Adapted by Philip Mackie from Hubert Monteilhet's 1960 novel Les Mantes Religieuses, a typically French study in murderous amorality, it stars Jonathan Pryce as intense young historian Christian who marries sexually-liberated secretary Beatrice (Cherie Lunghi) for rather murky reasons. She's already having an affair with his boss, Professor Paul Canova (Pinkas Braun), whose second wife, the glamorous Vera (ex-Bond girl Carmen Du Sautoy), may or may not be the insect of the title – the fact that she will inherit Canova's considerable wealth in the event of his death has already aroused the suspicion of a team of Zurich insurance investigators.
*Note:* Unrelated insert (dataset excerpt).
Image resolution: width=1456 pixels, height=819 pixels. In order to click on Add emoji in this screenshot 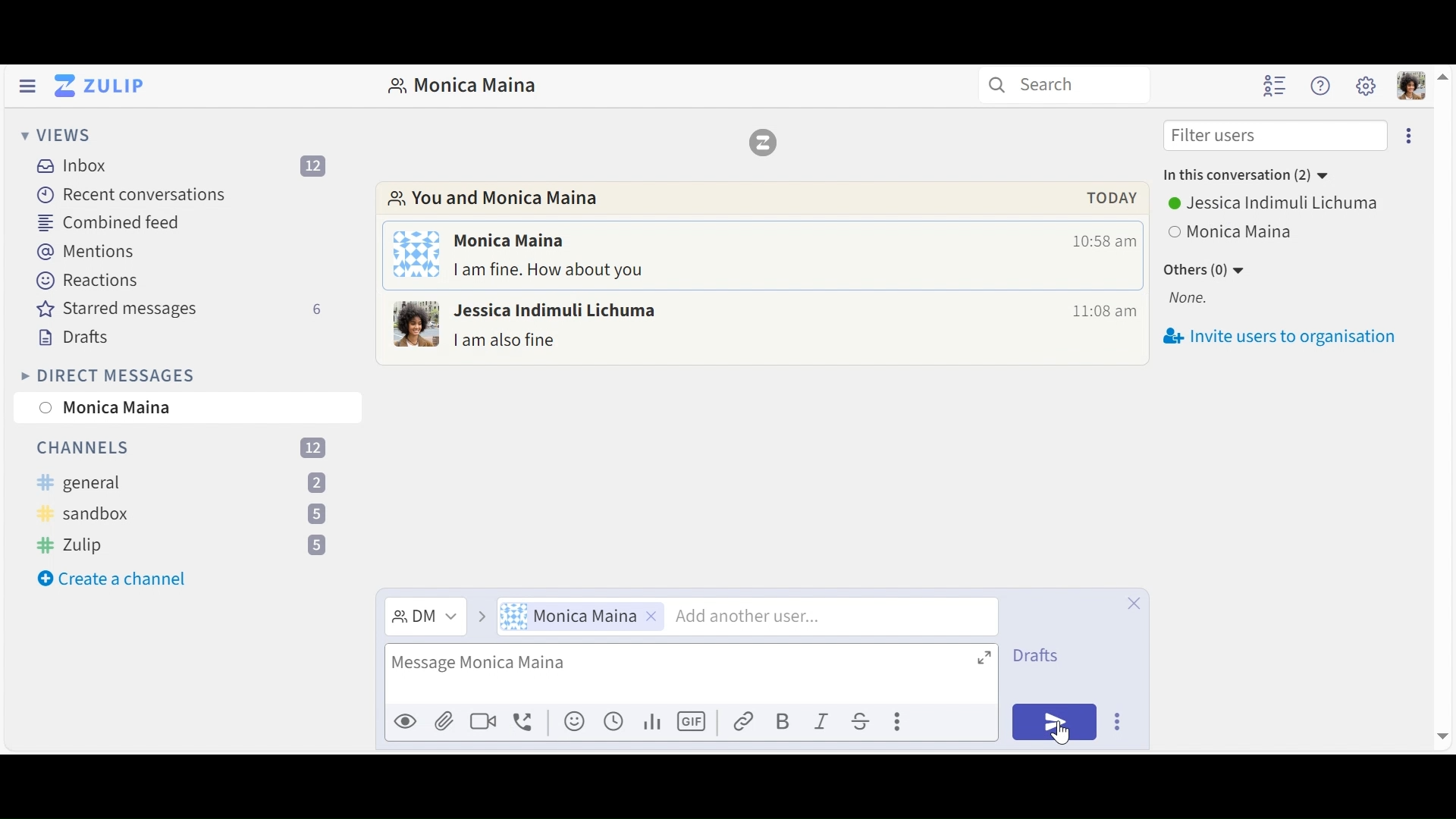, I will do `click(577, 722)`.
That death duly occurs, leaving Christian, Beatrice and Vera trying to figure out who holds which cards as each vies for the winning hand.

Praying Mantis may not have aged as well as the film Pryce starred in three years later – Terry Gilliam's dystopian sci-fi Brazil – but it isn't without its appeal, both as a curio item and as a well-paced (if far-fetched) psychological thriller.

Broadchurch: Series 1-3 (15)

Acorn Media, £24.99

OVER nine million people watched the recent finale of series three of ITV's blockbuster crime drama, but if you were one of the few sentient adults who didn't and who has never watched the TV phenomenon about life, death and mismatched police officers in a cliff-top Dorset town, you can gorge yourself on all 24 episodes in this definitive boxset. And definitive it certainly is: Broadchurch creator Chris Chibnall has stated that season three is the last. And besides, he's off to head up the Dr Who scriptwriting team for the BBC so he won't have time to think about what Olivia Colman and David Tennant's characters Ellie Miller and Alec Hardy might be getting up to. Which is, as everyone who has seen the show will admit, a great pity.